Ask the Experts: Competing Against Former Faculty

A former teacher of mine, who left with many of my students when she joined a nearby studio, now competes with her new studio at one of our favorite competitions. I don’t want to compete directly with a former faculty member—seems like too much bad blood. Do you think I should skip the competition (and hopefully the drama)?

When a popular member of your teaching faculty moves on to another local studio and takes students with her or him, it can put you, the studio owner, in a difficult position. To avoid this, many studios now put their faculty under contract. These contracts include a noncompete clause, which, if legal in your state, limits where and when departing faculty can teach. For instance, I think it’s reasonable that a teacher not teach at or open a studio within a 25-mile radius of your school for five years after they leave your studio. [Editor’s note: For more on this controversial topic, see “Making a Graceful Exit.”]

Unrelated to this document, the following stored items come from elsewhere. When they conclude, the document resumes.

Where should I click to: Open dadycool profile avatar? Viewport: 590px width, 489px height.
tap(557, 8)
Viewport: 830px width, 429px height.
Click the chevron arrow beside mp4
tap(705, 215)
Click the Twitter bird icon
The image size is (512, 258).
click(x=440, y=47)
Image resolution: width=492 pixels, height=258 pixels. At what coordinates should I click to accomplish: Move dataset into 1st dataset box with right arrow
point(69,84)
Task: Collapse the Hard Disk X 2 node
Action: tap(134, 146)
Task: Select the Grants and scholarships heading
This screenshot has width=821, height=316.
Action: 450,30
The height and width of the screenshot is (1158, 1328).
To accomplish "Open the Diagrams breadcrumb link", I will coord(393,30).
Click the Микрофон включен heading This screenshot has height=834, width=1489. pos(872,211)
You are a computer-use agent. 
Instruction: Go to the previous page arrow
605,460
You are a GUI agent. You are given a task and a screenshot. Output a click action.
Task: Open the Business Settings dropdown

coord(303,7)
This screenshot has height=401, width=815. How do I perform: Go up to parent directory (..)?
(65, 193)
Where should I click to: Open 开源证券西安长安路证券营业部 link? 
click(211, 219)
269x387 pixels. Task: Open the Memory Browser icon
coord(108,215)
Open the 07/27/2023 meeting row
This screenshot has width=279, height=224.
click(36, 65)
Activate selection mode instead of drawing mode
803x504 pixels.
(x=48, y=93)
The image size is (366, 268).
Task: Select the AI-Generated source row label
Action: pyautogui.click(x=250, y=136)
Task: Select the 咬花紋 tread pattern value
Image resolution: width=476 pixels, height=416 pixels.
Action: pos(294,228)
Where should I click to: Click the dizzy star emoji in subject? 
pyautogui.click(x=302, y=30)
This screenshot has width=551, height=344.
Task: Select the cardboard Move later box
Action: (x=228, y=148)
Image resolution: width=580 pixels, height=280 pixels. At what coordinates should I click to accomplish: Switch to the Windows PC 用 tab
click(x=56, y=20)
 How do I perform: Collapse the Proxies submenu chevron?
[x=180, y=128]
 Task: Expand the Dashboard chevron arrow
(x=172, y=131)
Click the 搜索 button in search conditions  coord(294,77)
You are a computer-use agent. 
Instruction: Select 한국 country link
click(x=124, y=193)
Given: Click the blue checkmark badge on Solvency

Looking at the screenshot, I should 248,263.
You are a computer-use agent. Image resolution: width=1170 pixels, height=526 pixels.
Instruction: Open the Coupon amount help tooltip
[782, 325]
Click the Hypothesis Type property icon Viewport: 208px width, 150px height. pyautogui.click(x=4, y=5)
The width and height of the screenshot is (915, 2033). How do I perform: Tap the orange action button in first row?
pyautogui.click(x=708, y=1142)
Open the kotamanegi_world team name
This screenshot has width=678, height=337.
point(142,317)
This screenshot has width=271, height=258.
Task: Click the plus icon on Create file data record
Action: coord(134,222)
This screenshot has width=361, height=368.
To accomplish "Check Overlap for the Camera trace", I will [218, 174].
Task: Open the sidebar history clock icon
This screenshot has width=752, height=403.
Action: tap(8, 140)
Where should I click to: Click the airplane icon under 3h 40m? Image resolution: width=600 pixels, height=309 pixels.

If you don’t have this kind of contract in place or consider it unfairly strict, you have two options. One is to attend a different regional branch of this competition. If your parents need convincing, explain that you love this competition but think it’s time to try a new location. Impress upon them how competing against new schools will be a learning experience for the dancers. The dates for this regional competition may even fit better into your competition schedule for the year.

The second option is to attend the competition, at the same location—but to go in with a positive mindset and encourage your dancers to do the same. Don’t put your former faculty member or former students down in any way. Wish them all good luck, and tell them “good job” and “congratulations” afterward. Negative energy is unproductive; don’t waste your time on it.

Joanne Chapman is owner of the award-winning Joanne Chapman School of Dance in Brampton, Ontario.